U.S. Employment and Earnings Gains Weaken Unexpectedly
by Tom Moeller  December 7, 2018

Labor market strength eased during November. Nonfarm payrolls increased 155,000 (1.7% y/y) after a 237,000 rise during October, revised from 250,000. September's gain was raised to 119,000 from 118,000. The November increase fell short of expectations for a 200,000 rise in the Action Economics Forecast Survey. Average hourly earnings increased 0.2% (3.1% y/y) during November after a 0.1% rise, revised from 0.2%. It left the y/y gain at 3.1% which remained the strongest since April 2009. A 0.3% rise had been expected. The unemployment rate held steady at an expected 3.7%. It remains the lowest rate since December 1969.

From the payroll survey, the 155,000 increase in jobs was held back by a 5,000 increase (4.0% y/y) in construction which followed seven months of much stronger gain. Mining & logging jobs fell 3,000 (7.6% y/y), the first decline in two years. Holding steady was factory sector employment, which increased by 27,000 (2.3% y/y). Strength has been notable in several durable goods industries.

The 132,000 increase (1.7% y/y) in private services jobs followed a 198,000 gain. It reflected an improved 53,000 increase (1.1% y/y) in trade, transportation & utilities. Elsewhere, job growth softened. Professional & business service sector hiring increased 32,000 (2.7% y/y). It was the smallest gain since December 2017. Temporary help employment rose a diminished 8,300 (2.8% y/y).

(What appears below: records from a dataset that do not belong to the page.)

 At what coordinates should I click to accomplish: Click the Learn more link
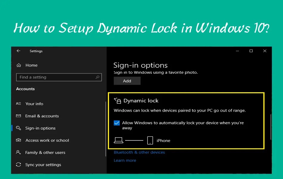[125, 160]
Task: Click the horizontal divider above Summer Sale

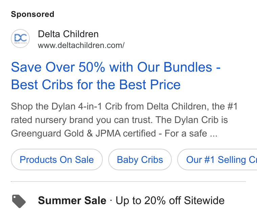Action: 129,181
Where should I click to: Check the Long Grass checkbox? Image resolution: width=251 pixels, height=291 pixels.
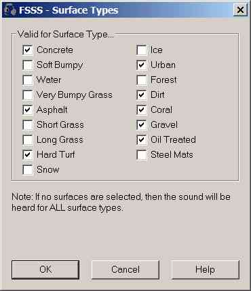[x=28, y=140]
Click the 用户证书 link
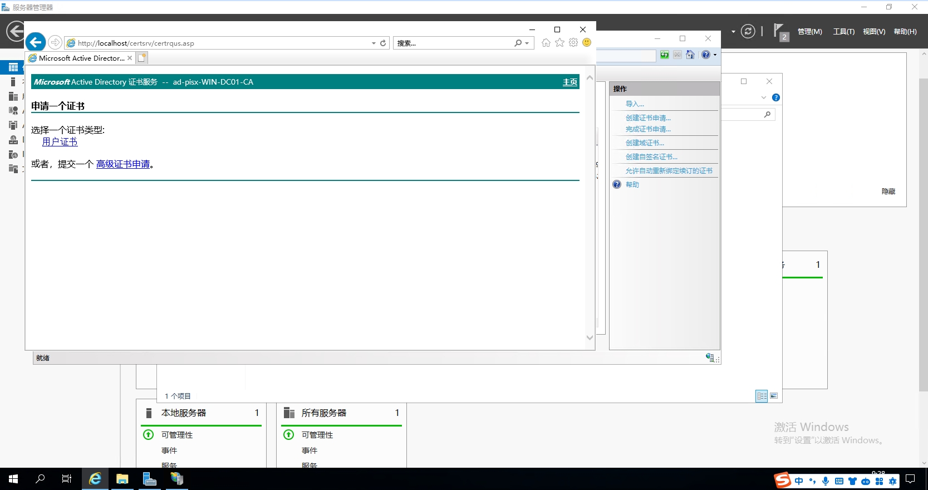This screenshot has width=928, height=490. [x=60, y=142]
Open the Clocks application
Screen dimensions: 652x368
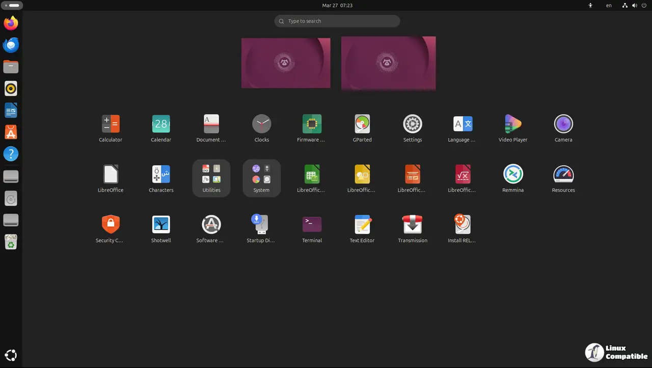262,124
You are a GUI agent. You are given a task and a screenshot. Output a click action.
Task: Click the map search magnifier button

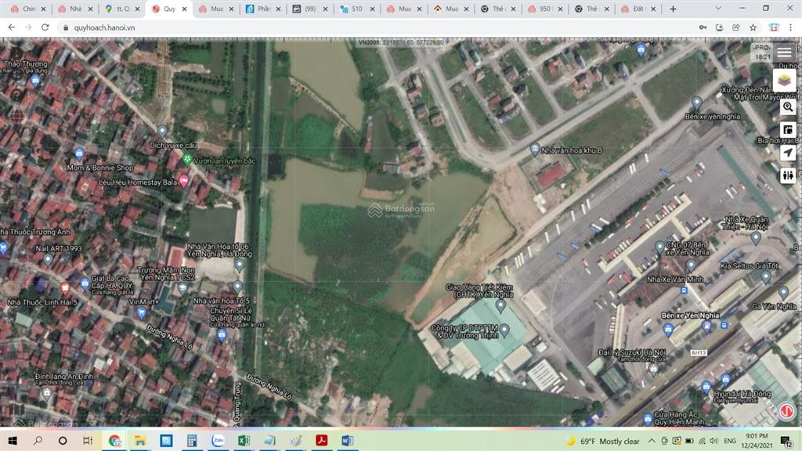(x=788, y=106)
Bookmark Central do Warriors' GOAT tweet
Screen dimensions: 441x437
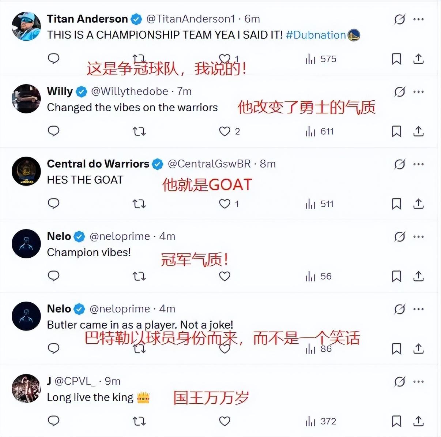397,204
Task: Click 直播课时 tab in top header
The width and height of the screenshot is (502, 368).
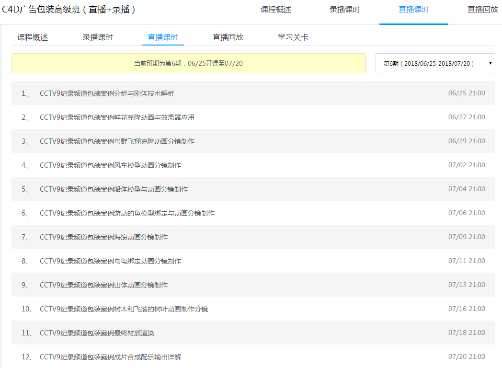Action: 413,10
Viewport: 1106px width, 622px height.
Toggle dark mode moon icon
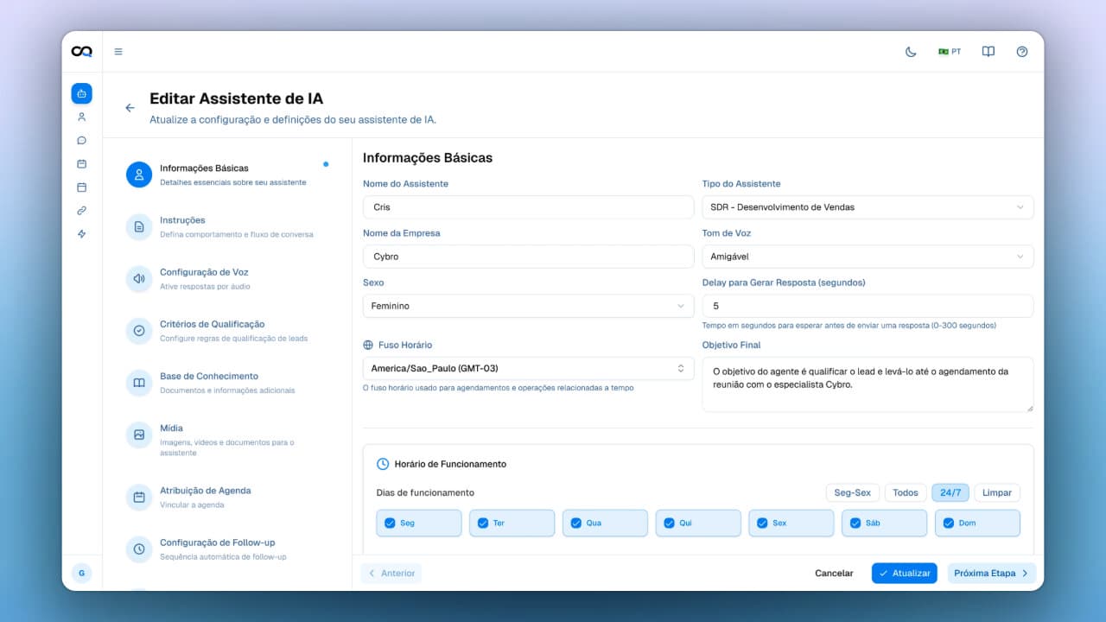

Health care & social assistance employment improved 40,100 (2.2% y/y), but the rise was held back by a 6,400 decline (+0.9% y/y) in education jobs. Employment in the leisure & hospitality sector also moderated to 15,000 (1.7% y/y). The gain in financial activities employment halved to 6,000 (1.4% y/y) and information services employment fell 8,000 (-0.8% y/y).

The number of jobs in the public sector declined 6,000 (+0.2% y/y) following a 14,000 fall. State government jobs eased 13,000 (-0.3% y/y). Hiring increased at the local level by 4,000 (0.4% y/y) and at the federal level by 3,000, but it was unchanged y/y.

The length of the average workweek eased to 34.4 hours. The peak for the current expansion occurred in June at 34.6 hours. The mining logging workweek held steady at 45.8 hours and the factory sector workweek also was stable at 40.8 hours. The private service-producing workweek held steady at 33.3 hours. It reflected stability in financial activities hours at 37.8 and stability in professional & business services at 36.1 hours. The length of the construction sector workweek eased to 38.8 hours.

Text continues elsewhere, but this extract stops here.